Como Bolsonaro minou o combate à corrupção para proteger a família
Vera Magalhães, O Estado de S.Paulo
Bastou se aproximar do Centrão, da ala fisiológica do MDB e dos ministros antilavajatistas do Supremo Tribunal Federal que Jair Bolsonaro, logo quem, passou a ser visto por setores da política (os mesmos acima, diga-se) e até da imprensa como alguém imbuído da disposição de construir pontes.
Trata-se de uma leitura entre cínica e ingênua de uma realidade bastante clara aos olhos de quem quiser ver. Bolsonaro continua onde sempre esteve: avesso à ideia de qualquer composição a não ser as de ocasião, que lhe permitam lograr seus intentos na política e proteger a si e aos filhos da perigosa aproximação das garras da lei quando esticaram demais a corda da ruptura institucional e/ou foram com sede ao pote demais nos recursos públicos a que tiveram acesso nas suas longas carreiras políticas dotadas de todos os vícios de um clã tradicional brasileiro.

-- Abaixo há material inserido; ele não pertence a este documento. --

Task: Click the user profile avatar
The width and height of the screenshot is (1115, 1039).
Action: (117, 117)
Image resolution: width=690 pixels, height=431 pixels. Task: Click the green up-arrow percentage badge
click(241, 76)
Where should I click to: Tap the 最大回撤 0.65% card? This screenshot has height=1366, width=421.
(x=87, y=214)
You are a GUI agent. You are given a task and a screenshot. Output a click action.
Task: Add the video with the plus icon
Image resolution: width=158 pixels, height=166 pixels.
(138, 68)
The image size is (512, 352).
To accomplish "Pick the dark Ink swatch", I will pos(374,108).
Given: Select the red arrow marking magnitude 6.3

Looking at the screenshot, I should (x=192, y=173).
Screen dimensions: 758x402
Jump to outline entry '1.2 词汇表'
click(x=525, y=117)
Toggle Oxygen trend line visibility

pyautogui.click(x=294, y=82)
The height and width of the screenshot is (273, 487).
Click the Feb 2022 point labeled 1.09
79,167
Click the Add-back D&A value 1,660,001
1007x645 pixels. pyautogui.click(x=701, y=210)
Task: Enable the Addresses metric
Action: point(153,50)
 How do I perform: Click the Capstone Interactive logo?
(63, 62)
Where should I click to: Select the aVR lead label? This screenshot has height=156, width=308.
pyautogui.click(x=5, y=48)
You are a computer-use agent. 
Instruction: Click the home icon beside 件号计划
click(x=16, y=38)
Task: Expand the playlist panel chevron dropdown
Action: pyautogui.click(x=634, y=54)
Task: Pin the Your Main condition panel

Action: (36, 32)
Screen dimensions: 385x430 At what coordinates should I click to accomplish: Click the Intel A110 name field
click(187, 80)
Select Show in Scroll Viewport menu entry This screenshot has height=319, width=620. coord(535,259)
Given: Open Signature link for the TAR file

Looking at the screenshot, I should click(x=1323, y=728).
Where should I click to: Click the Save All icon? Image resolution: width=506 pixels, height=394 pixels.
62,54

Eduardo Bolsonaro, o “03”, conhecido por ser dos menos brilhantes da família, deixou claro o jogo nas redes sociais, com direito a erro de português: “Não é arrependimento, é espertise (sic) de mudar de estratégia pois o plano original fracassou”.
Não precisa desenhar. O plano original era fazer as instituições se curvarem diante de uma tropa golpista, “antiestablishment”, como adorava se gabar o “estrategista” Filipe G. Martins. A pandemia foi o gatilho para colocar o plano original em marcha, com direito a uso de terroristas como Sara Winter, que agora se diz decepcionada, e seus 30 gatos-pingados.
O fracasso constatado pelo ex-quase-embaixador veio do próprio STF, que colocou freio aos delírios autoritários de Bolsonaro.
A “espertise”, assim com “s”, talvez, além de desconhecimento da língua, aponte um ato falho: o filhote quis provavelmente fazer menção à esperteza de mudar de time para evitar o tão temido impeachment e frear as investigações que chegavam perto de Flávio (rachadinhas e aumento de patrimônio), do próprio Eduardo (gabinetes do ódio, aumento de patrimônio), Michele (depósitos em dinheiro da família Queiroz e dinheiro de doações desviado para programa assistencial da primeira-dama), Carlos (rachadinha, aumento de patrimônio, fomento a atos golpistas, gabinetes do ódio) e de si próprio (aparelhamento da Polícia Federal, responsabilização pelo agravamento do enfrentamento da pandemia e participação em atos antidemocráticos).
Construção de pontes? Faz-me rir, faz-me engasgar, pedindo licença a Chico Buarque para usar seus versos tão precisos.
Bolsonaro tem por figuras como Renan Calheiros, Toffoli, Gilmar Mendes, Kassio Nunes e Ciro Nogueira o mesmo apreço que por Sérgio Moro, Gustavo Bebianno, general Santos Cruz, Luciano Bivar, Joice Hasselmann, Alexandre Frota, Paulo Guedes, Bia Kicis, Carla Zambelli ou Jorge Oliveira: nenhum. Assim como já fez com vários desta lista, pode descartar os demais se disso depender sua sobrevivência e a dos seus.
O presidente tem na covardia e na insegurança alguns de seus traços de caráter mais notórios, bem como o pouco apreço à gestão e o instinto destruidor de tudo aquilo que signifique construção de marcos institucionais, conquistas de minorias e legados civilizatórios.
O que Bolsonaro constrói com afinco, além de um robusto patrimônio na forma de imóveis comprados com farto uso de dinheiro vivo oriundo de gabinetes, é um bunker no qual se abrigar e abrigar mulher e filhos.
Disso decorrem a indicação de Augusto Aras para a Procuradoria-Geral da República, a troca de Moro por André Mendonça, as mudanças no Coaf, a tentativa de interferir também na Receita e, agora, a escolha de Kassio Nunes para o STF.
A ponte (pinguela, no caso) pode bem ser implodida depois que por ela passar o último Bolsonaro, pouco importando quem for deixado para trás.